> _Data to examine_
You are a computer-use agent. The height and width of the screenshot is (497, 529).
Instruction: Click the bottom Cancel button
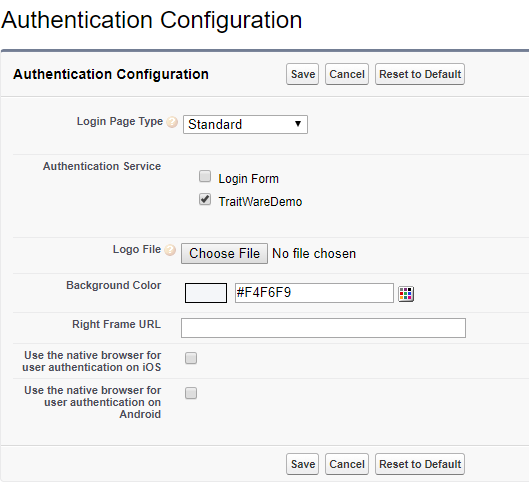pos(347,464)
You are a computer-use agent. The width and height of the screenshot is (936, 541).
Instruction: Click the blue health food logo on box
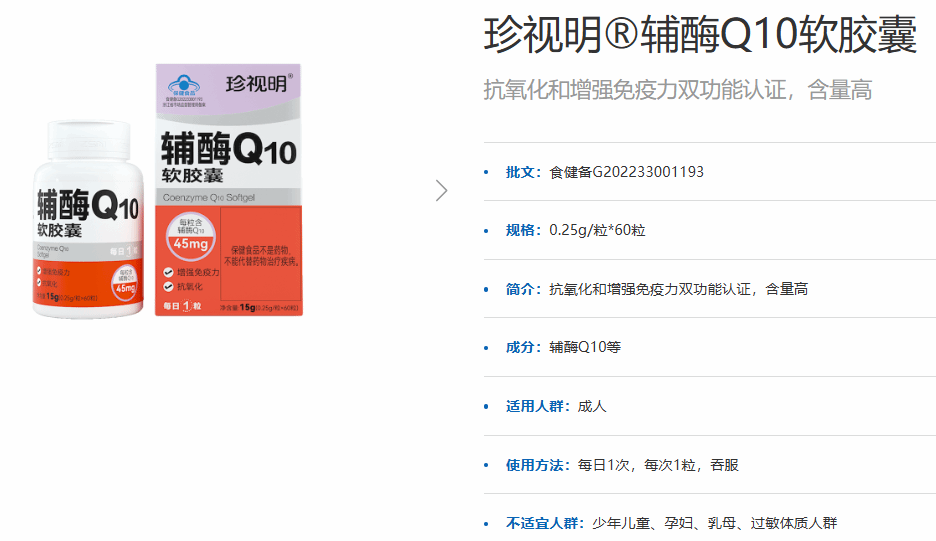(x=184, y=85)

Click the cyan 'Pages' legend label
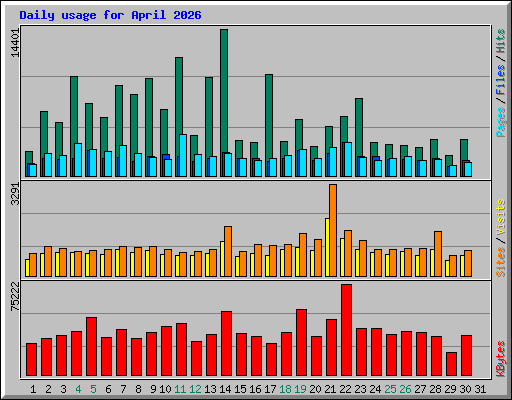pos(501,122)
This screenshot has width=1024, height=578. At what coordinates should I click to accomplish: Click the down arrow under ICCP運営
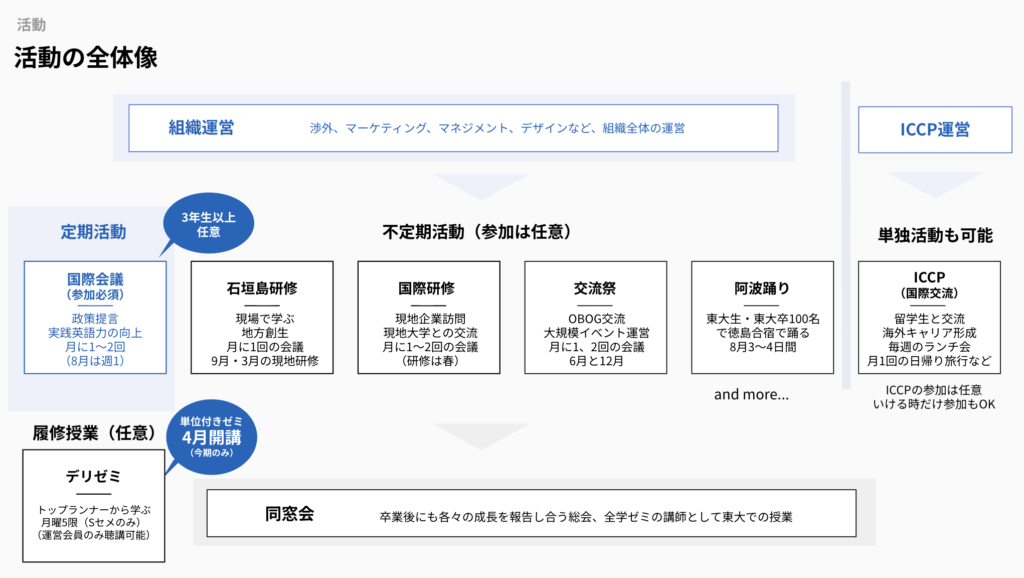[921, 185]
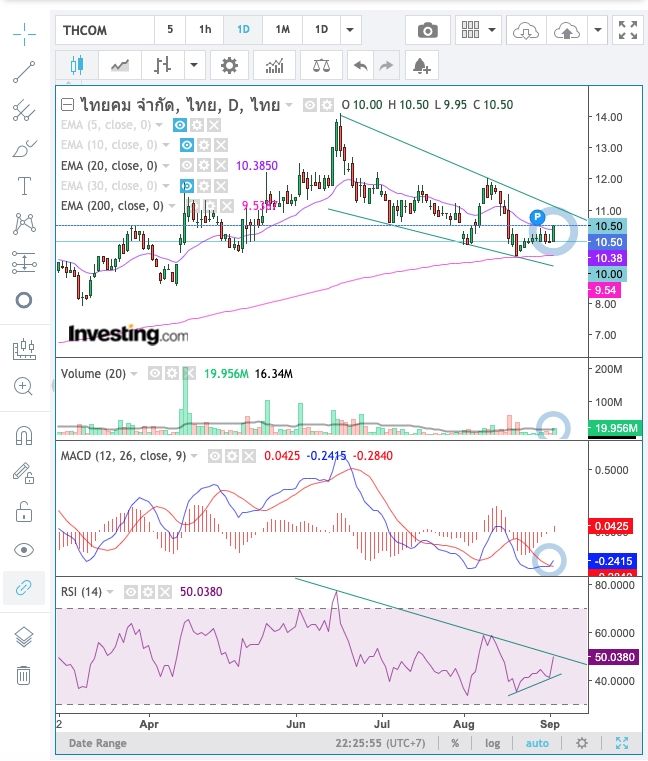Select the trend line drawing tool

25,72
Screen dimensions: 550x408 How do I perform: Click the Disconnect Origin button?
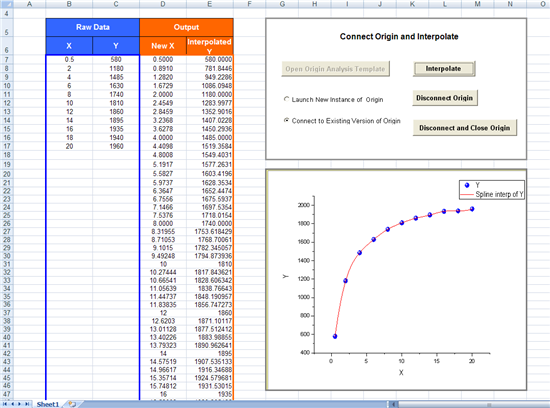[x=444, y=98]
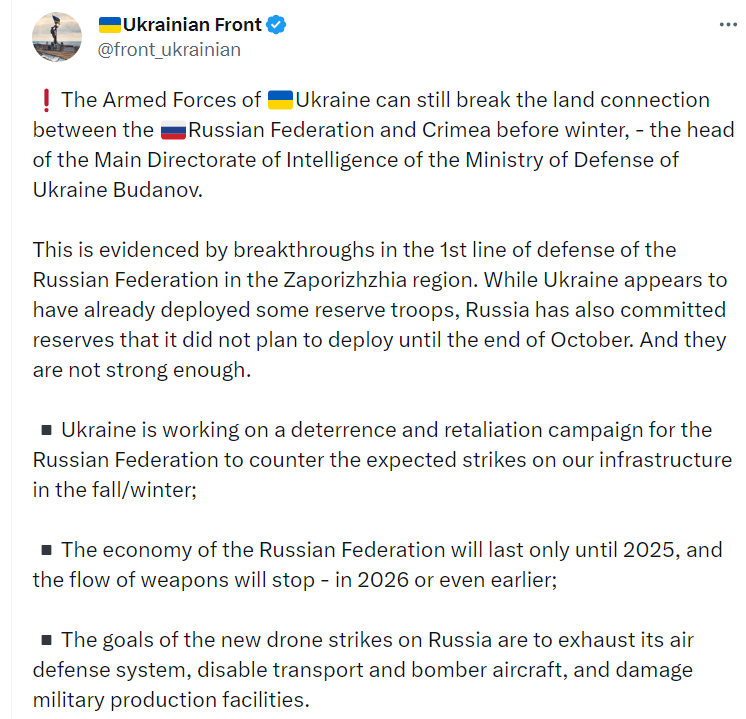Visit the @front_ukrainian handle

[168, 49]
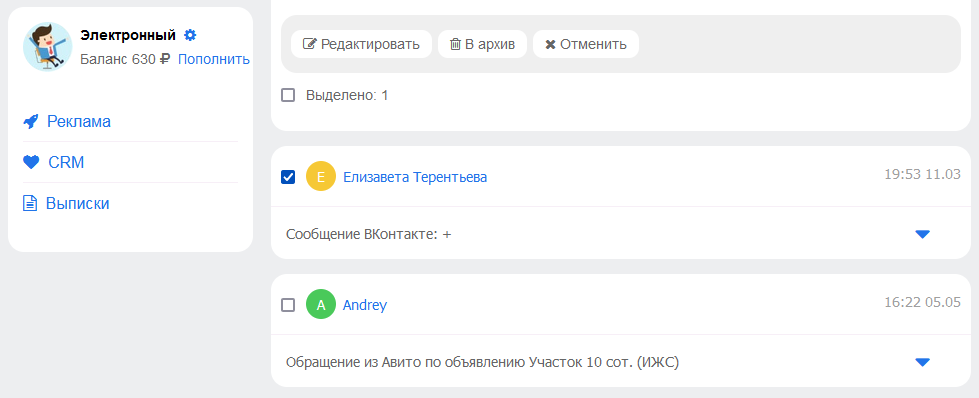
Task: Click the green A avatar circle
Action: pyautogui.click(x=321, y=305)
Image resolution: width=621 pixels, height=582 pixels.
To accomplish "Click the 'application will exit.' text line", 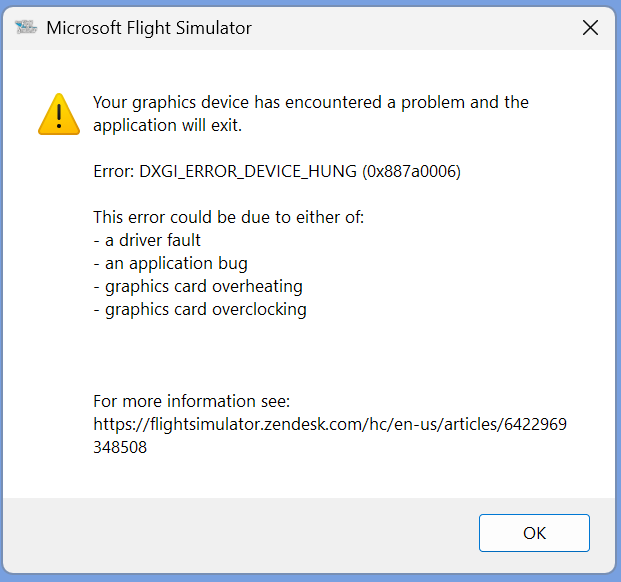I will (168, 126).
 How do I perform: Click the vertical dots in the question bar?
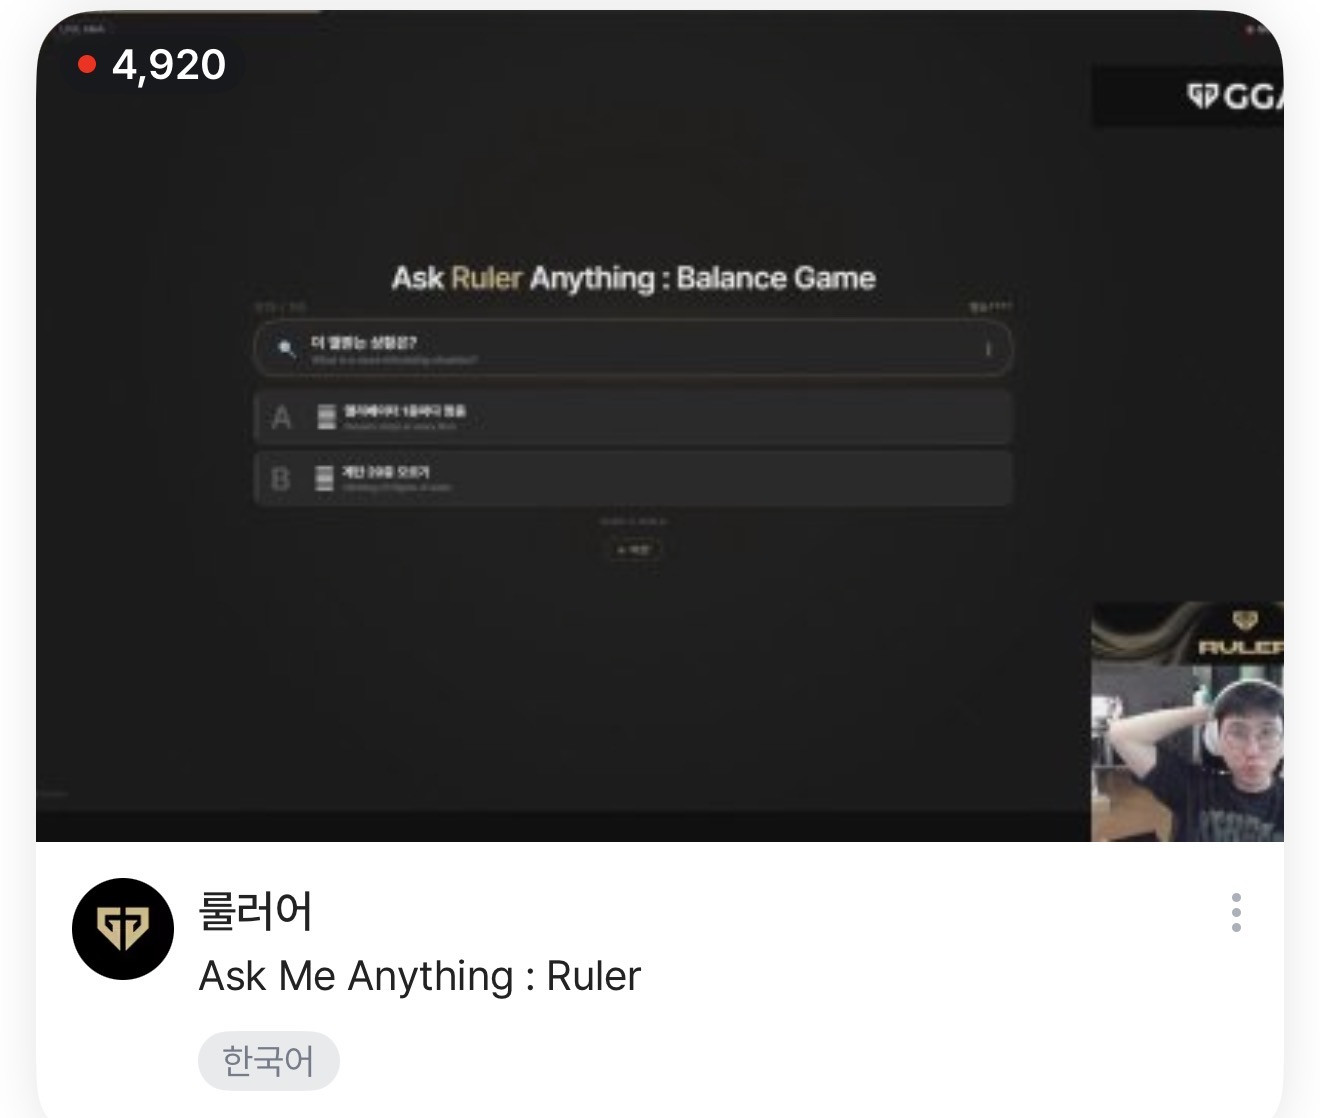pyautogui.click(x=987, y=349)
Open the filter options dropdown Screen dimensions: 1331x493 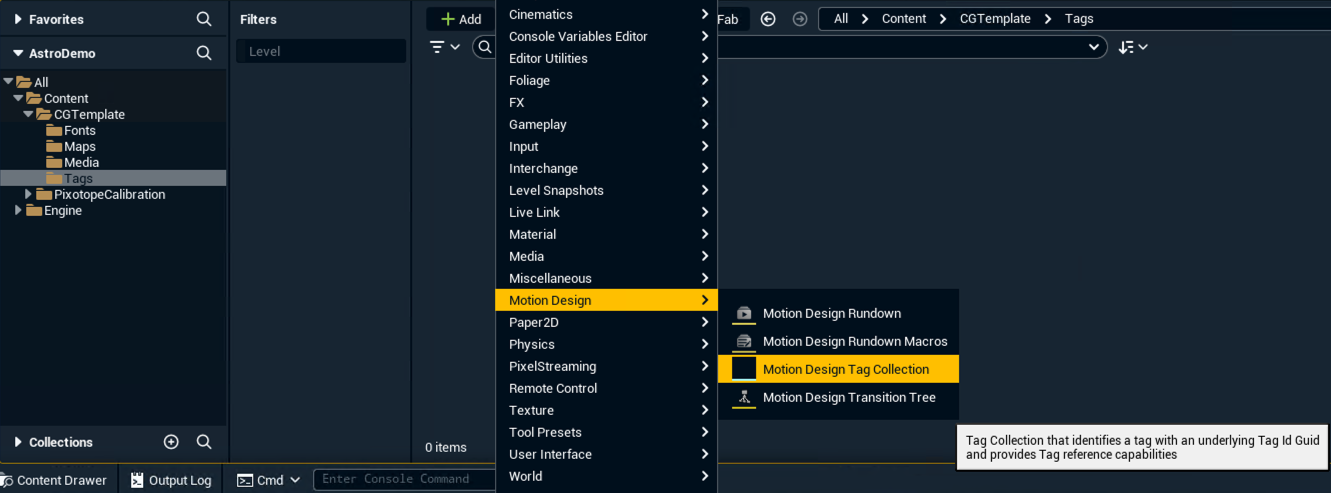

> _Problem requirements_
If a line comes after the line with "You are a computer-use agent. The width", it stays out; print exactly every line from the start of the entries up to and including that line, but no pictures.

> _Result_
You are a computer-use agent. The height and width of the screenshot is (497, 529).
Instruction: Click the bottom Cancel button
pos(347,464)
You are a computer-use agent. The width and height of the screenshot is (936, 541).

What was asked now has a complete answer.